Carmen Jiménez tiene 78 años y vive sola en un piso del barrio de Triana, en Sevilla. Lleva cuatro años sin su marido. Su hijo Andrés, de 51 años, vive en Madrid con su familia y la llama todos los días a las ocho de la tarde. Los sábados, siempre que puede, coge el AVE para pasar el fin de semana con ella.
La rutina funciona. Pero un martes de octubre de 2025, a las tres de la tarde, Andrés no consiguió comunicar con su madre. Llamó tres veces. Cuatro. Nada. Entró en pánico. Llamó a la vecina, que vivía en el tercero. La vecina fue a llamar a la puerta. Carmen estaba bien: se había quedado dormida y había puesto el móvil en silencio sin darse cuenta. Pero esas dos horas de incertidumbre dejaron a Andrés con la angustia instalada en el pecho.
"Me di cuenta de que no podía seguir así. Ella está bien, pero yo necesitaba algo que me diera paz. No quería ponerle una cámara en casa como si fuera un preso. Quería algo que la acompañara a ella y me avisara a mí." — Andrés, hijo de Carmen
El descubrimiento de CLARA
Esa misma noche, mientras buscaba soluciones en internet, Andrés encontró CLARA. Le llamó la atención que no era una app de vigilancia sino de acompañamiento. "Las otras cosas que encontré eran todas cámaras o localizadores GPS. Parecían más para vigilar a alguien que para acompañarle. CLARA era diferente."
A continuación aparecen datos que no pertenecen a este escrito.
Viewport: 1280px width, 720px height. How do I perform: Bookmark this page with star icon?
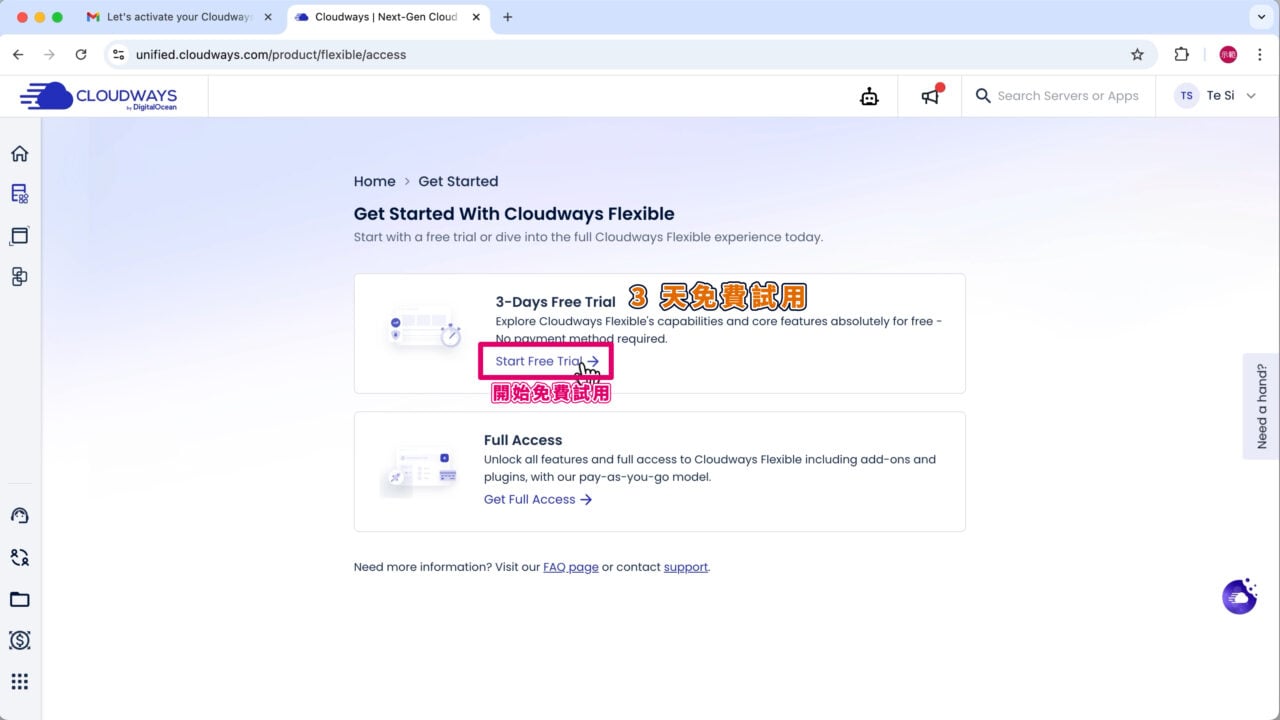(x=1137, y=55)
La tarde del sábado siguiente, Andrés bajó a Sevilla con el portátil y la instaló en el móvil de su madre. Carmen, que tiene poca confianza con la tecnología, la miraba con recelo.
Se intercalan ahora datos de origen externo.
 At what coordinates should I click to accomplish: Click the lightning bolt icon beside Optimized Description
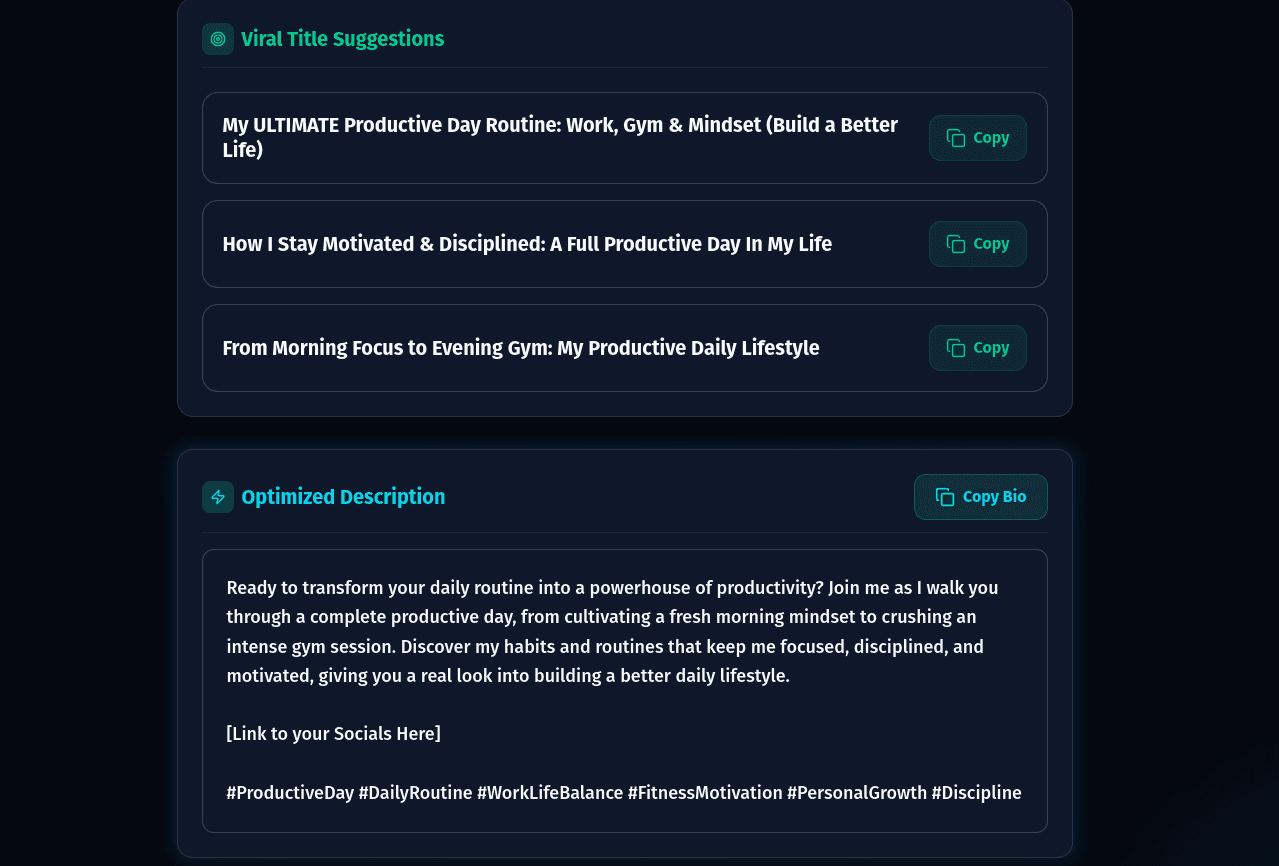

"Yo le dije: mamá, es como una radio que te habla y que además sabe cuándo necesitas ayuda. Ella me dijo que bueno, que lo probáramos." — Andrés
Los primeros días
Los primeros días, Carmen usaba CLARA sobre todo para escuchar la radio y las noticias. Le gustaba especialmente que la saludaba por su nombre cada mañana y le decía la temperatura. "Dice 'Buenos días, Carmen. Hoy es martes. Hace 14 grados en Sevilla. ¿Qué quieres hacer?' Y a mí me da una alegría. Es como si hubiera alguien en casa."
A la tercera semana, Carmen le preguntó a CLARA si el ibuprofeno podía tomarse con el omeprazol. CLARA le respondió de forma clara y sencilla, y le recomendó que consultara con su médico para confirmar. "Me sorprendió que supiera. Le pregunté si hacía frío para salir a la plaza y me dijo la temperatura y si iba a llover. Es muy lista", cuenta Carmen con una sonrisa.
Lo que cambió para Andrés
Para Andrés, el panel del acompañante fue la revelación. Desde su móvil en Madrid puede ver a qué hora ha abierto CLARA su madre, qué secciones ha visitado y si todo va bien. "No es espiarla. Es saber que está activa, que ha desayunado, que ha escuchado las noticias. Si un día a las once no ha abierto CLARA y no coge el teléfono, sé que algo pasa."
"Antes llamaba nervioso cada vez que tardaba en coger. Ahora llamo tranquilo porque ya sé que está bien. Ha cambiado completamente la dinámica." — Andrés
Tres meses después
Hoy, tres meses después de instalar CLARA, Carmen la usa todos los días. Por las mañanas escucha las noticias. A mediodía le pide que le ponga coplas. Por las tardes, cuando se aburre, le hace preguntas sobre historia o le pide recetas. Una vez, al tropezar en el baño y asustarse aunque no se cayó, pulsó el botón de emergencia. Andrés recibió la alerta en segundos.
Carmen dice que lo que más le gusta de CLARA es que "no me trata como a una vieja". Y Andrés dice que lo que más valora es que su madre tiene compañía real en los momentos en que él no puede estar.
"CLARA no nos ha separado porque 'ya tiene quién la cuide'. Nos ha unido más. Yo estoy más tranquilo y eso me permite hablar con ella sin la angustia de antes. Las conversaciones son mejores." — Andrés
* Los nombres han sido cambiados a petición de la familia para preservar su privacidad.
Contexto y referencias
- IMSERSO. Perfil de las personas mayores en España que viven solas: datos y necesidades. Madrid, 2025. Según este informe, el 27% de los mayores de 65 años en España vive solo.
- Fundación Pilares para la Autonomía Personal. Soledad no deseada y tecnología de acompañamiento: impacto en la calidad de vida. Madrid, 2025.
- Centro de Investigaciones Sociológicas (CIS). Barómetro de mayo 2025: percepción de seguridad en mayores que viven solos. Madrid, 2025.